I firmatari del documento, poi, evidenziando la mancata
presentazione della relazione di fattibilità ambientale,
nonché degli studi sui prevedibili effetti
della realizzazione dell'intervento, chiedono ai vertici dell'Area marina
protetta
del Plemmirio e alla sovrintendente se sia stata rilasciata
o meno l'autorizzazione alla ditta richiedente.
Anche se la Provincia non riveste alcun ruolo autorizzativo,
la commissione la sollecita a rafforzare le politiche di tutela
e di valorizzazione dei siti, auspicando la rapida
rimozione dell'impianto radar.
«Dopo l'approvazione dell'ordine del giorno approvato
dall'assemblea popolare convocata dal quartiere Neapolis
- spiega Acquaviva - ho ritenuto opportuno un intervento
della commissione su tale delicata questione.

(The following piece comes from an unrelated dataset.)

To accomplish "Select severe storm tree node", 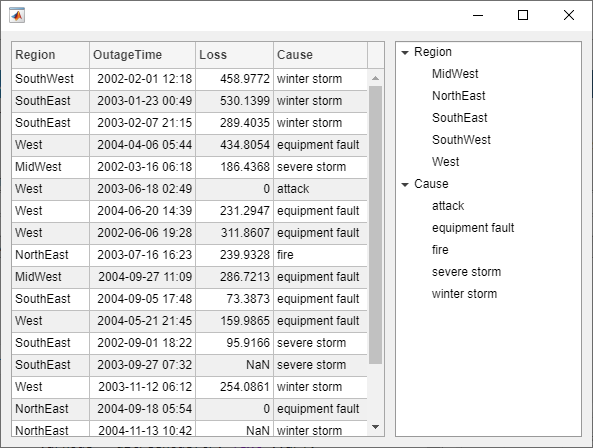I will pyautogui.click(x=466, y=271).
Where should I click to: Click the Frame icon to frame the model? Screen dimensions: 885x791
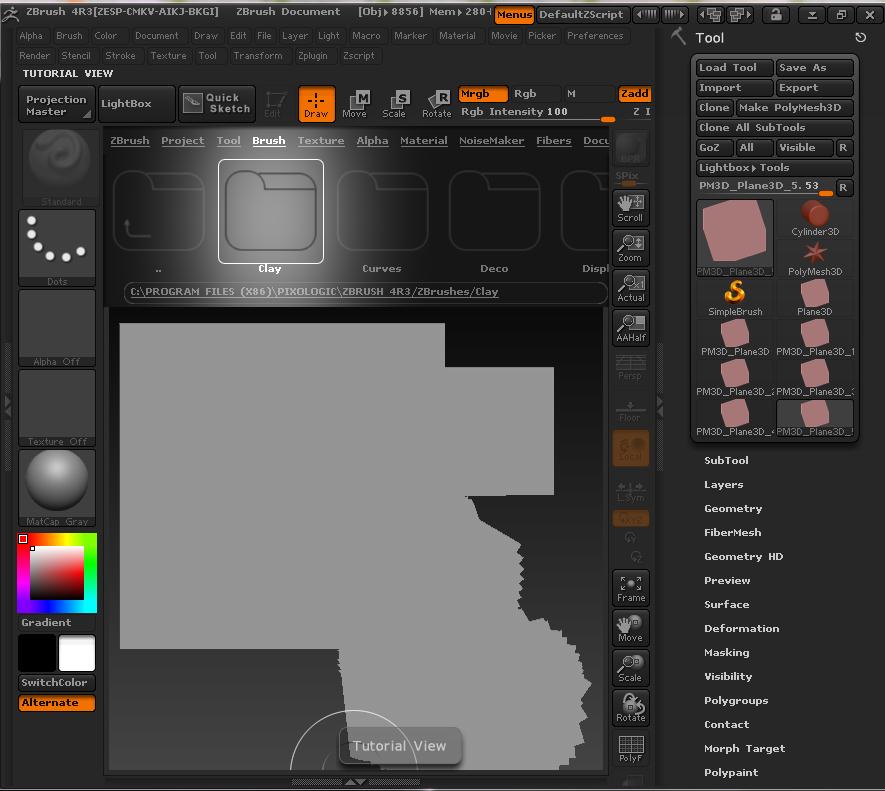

Inoltre, giudico grave il mancato pronunciamento del
presidente della Provincia, Nicola Bono, dopo che era stato
interpellato dall'associazione Plemmiryon. Nella recente
seduta dedicata al Piano territoriale provinciale,
ho chiesto che si provveda alla stesura di uno studio
sulla localizzazione delle sorgenti di onde elettromagnetiche».